Study questions:
a. Render this sentence from the passage on US healthcare costs in Spanish: "While the US is gradually improving on its healthcare coverage, with declining numbers of uninsured citizens, it still scores poorly among industrialised countries."
b. Carry on the passage on US healthcare costs from its final sentence, writing the next part.

Provided text:

*** Begin section ***

This report is not music to employers’ ears as employee healthcare packages require greater comprehensive coverage.
The same report also says that approximately 25 percent of all senior citizens declared bankruptcy due to medical expenses, and 43 percent were forced to mortgage or sell their primary residence between the years 2002 and 2008.
This means medical expenses would require higher attention from employers for employees within the working-class demographic.
The cost of cancer screening, MRI and CT scans in the US was higher than any Organisation for Economic Co-operation and Development (OECD) nation.
The same report quoted another World Health Organisation report saying that the US per capita health spending per person in 2014 was USD 9,403 which is over 17 percent of its GDP, more than any country as a percentage of GDP.
The US healthcare system – the US is the world’s biggest economy – was among the worst and most expensive system out of the 11 most developed countries in terms of access, equity and efficiency; which is a sad irony.
While the US is gradually improving on its healthcare coverage, with declining numbers of uninsured citizens, it still scores poorly among industrialised countries.
Over 27 million or 11.9 percent people were uninsured till the first quarter of 2015 according to a report from research firm Gallup. The report says that the lack of insurance was responsible for 60,000 deaths in the US, per annum.

*** End section ***

Provided data:
*** Begin section ***

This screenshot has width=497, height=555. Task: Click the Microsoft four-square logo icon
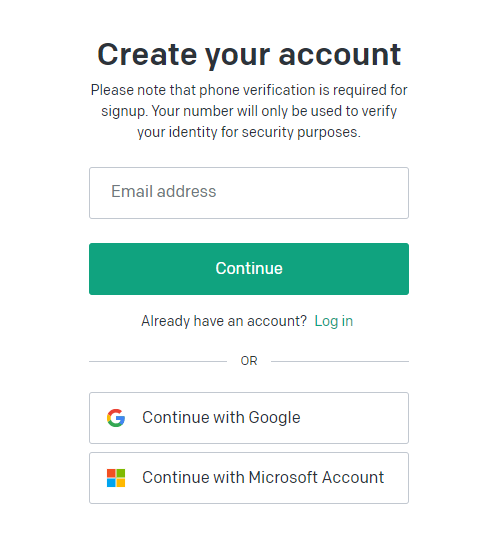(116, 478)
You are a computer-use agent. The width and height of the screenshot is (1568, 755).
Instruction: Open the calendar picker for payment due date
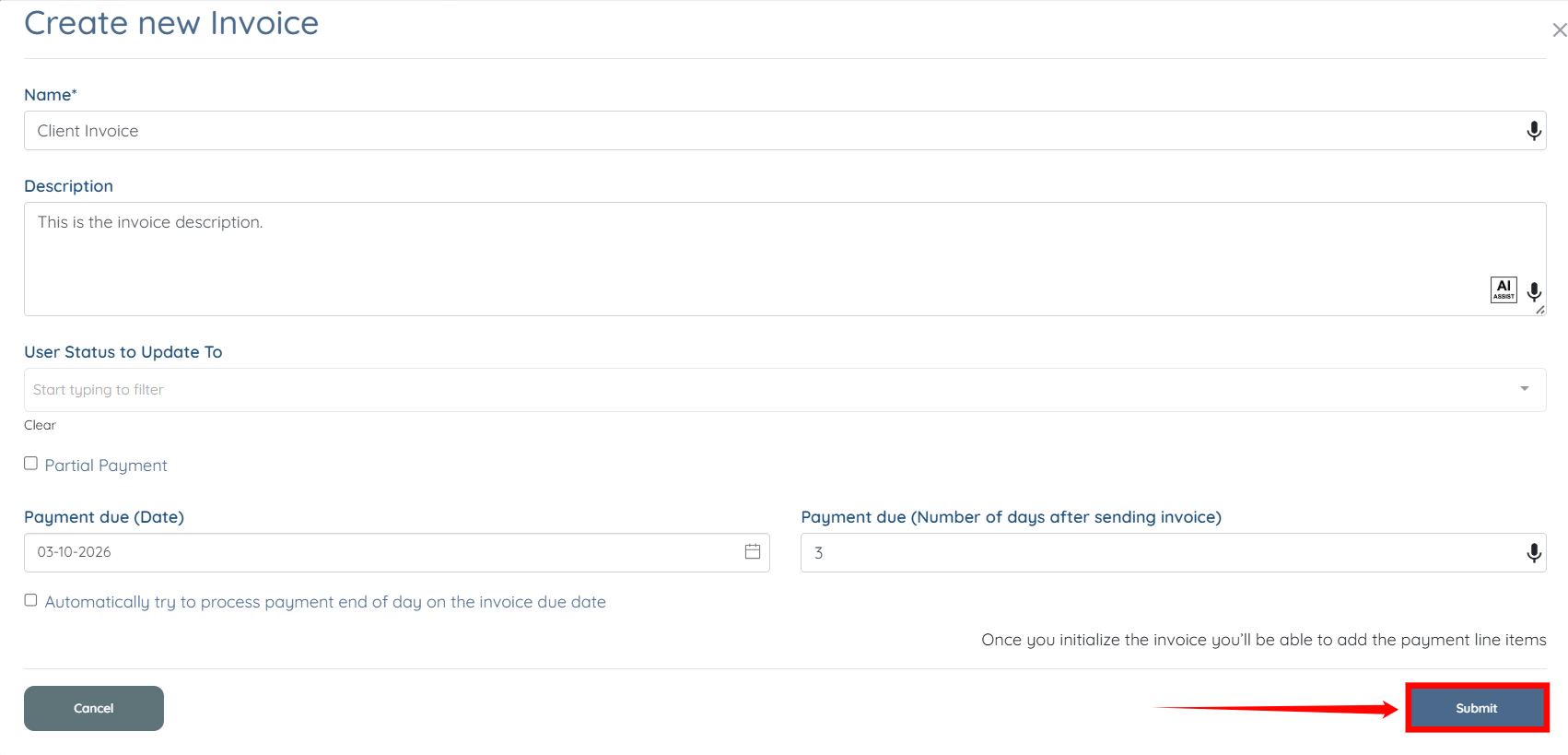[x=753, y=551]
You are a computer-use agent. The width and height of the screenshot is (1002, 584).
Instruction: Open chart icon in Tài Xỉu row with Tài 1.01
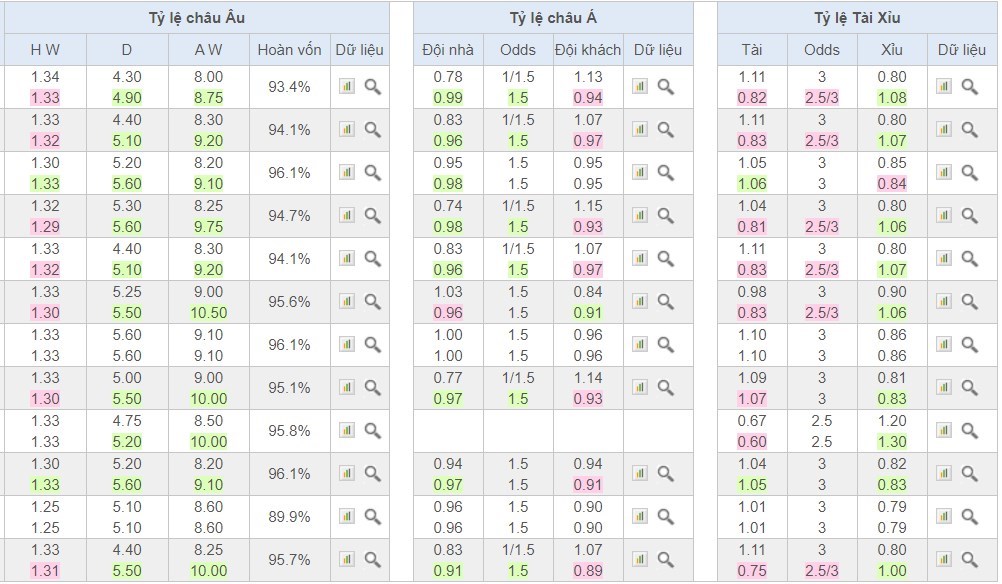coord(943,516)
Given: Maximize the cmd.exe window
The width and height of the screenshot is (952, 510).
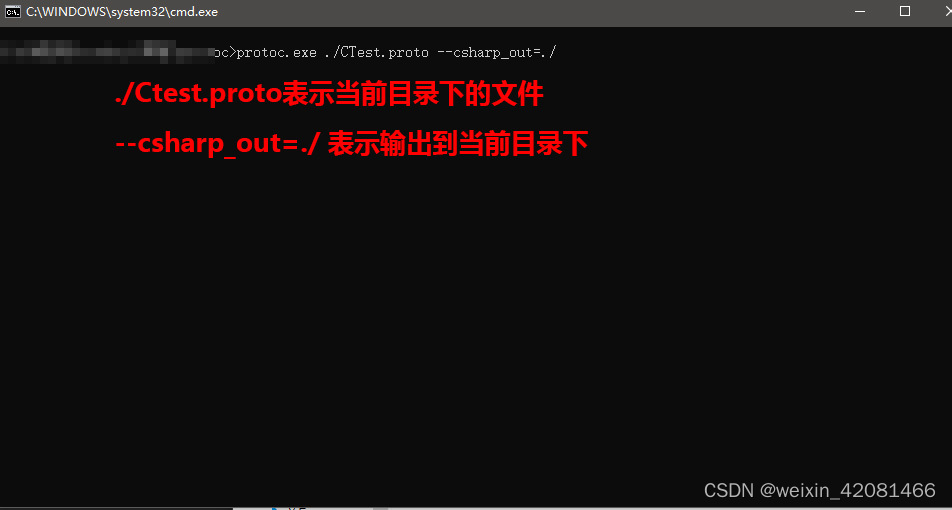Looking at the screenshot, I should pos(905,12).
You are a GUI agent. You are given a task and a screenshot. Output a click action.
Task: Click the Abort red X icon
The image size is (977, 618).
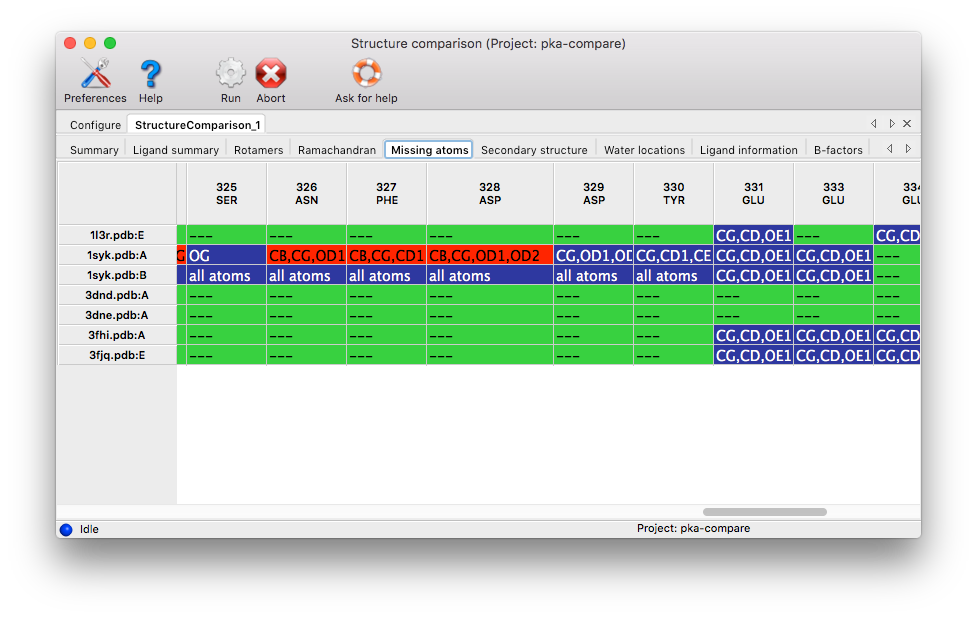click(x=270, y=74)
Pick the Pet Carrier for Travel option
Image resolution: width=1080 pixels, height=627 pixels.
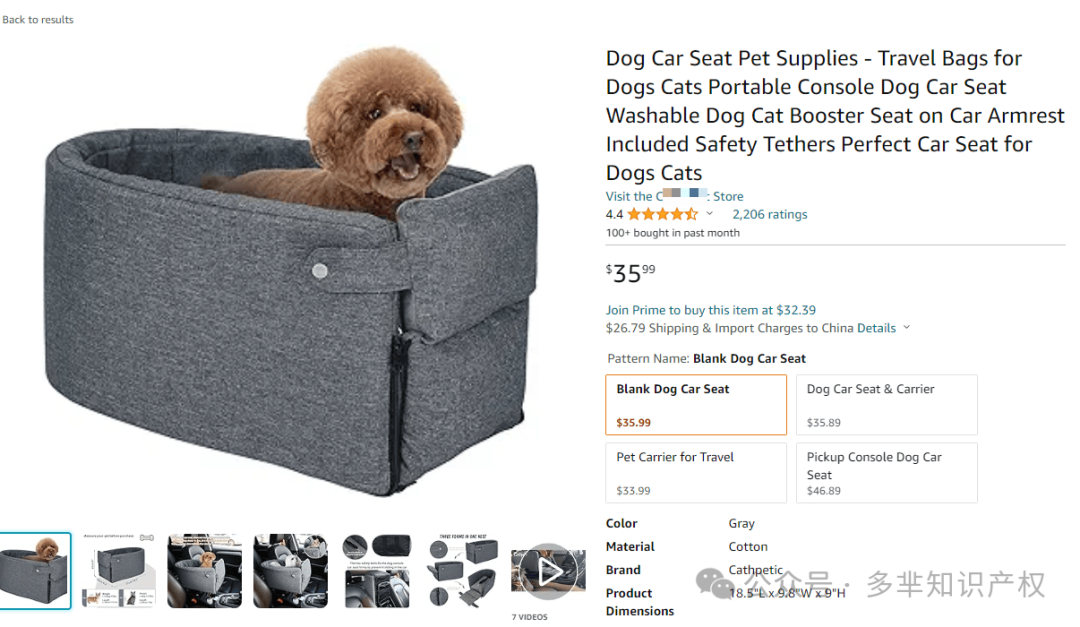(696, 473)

*** End section ***

Answers to the tasks:
a. Aunque Estados Unidos está mejorando gradualmente su cobertura de salud, con un número decreciente de ciudadanos sin seguro, todavía obtiene malas calificaciones entre los países industrializados.

b.
To combat healthcare affordability, employers are looking for healthcare plans with a defined goal or objective instead of a one size fits all approach. The goals can be short-term like performance of minor surgeries or a long term goal like improving heart attack survival rate and allotting timelines to achieve said goals.
Employers are also demanding value-based payments. The standard practice has been that hospitals assess doctors/staff or incentivise them based on meeting KPIs assigned by the hospital; this traditional model defeats the ultimate goal of helping patients and reducing pressure on doctors. The value-based model on the other hand, ensures that payment is made to the vendor only if the company is satisfied that the patient received the most desirable outcome.
Companies are also identifying technologies and drugs which have made certain treatments more expensive for no other reason than being state-of-the-art; whereby older technologies and drugs can produce the same outcomes.
Employers are also investing in preventative medicine, by building fitness infrastructures like gyms or recreational facilities to help reduce stress and improve overall fitness and wellbeing of employees.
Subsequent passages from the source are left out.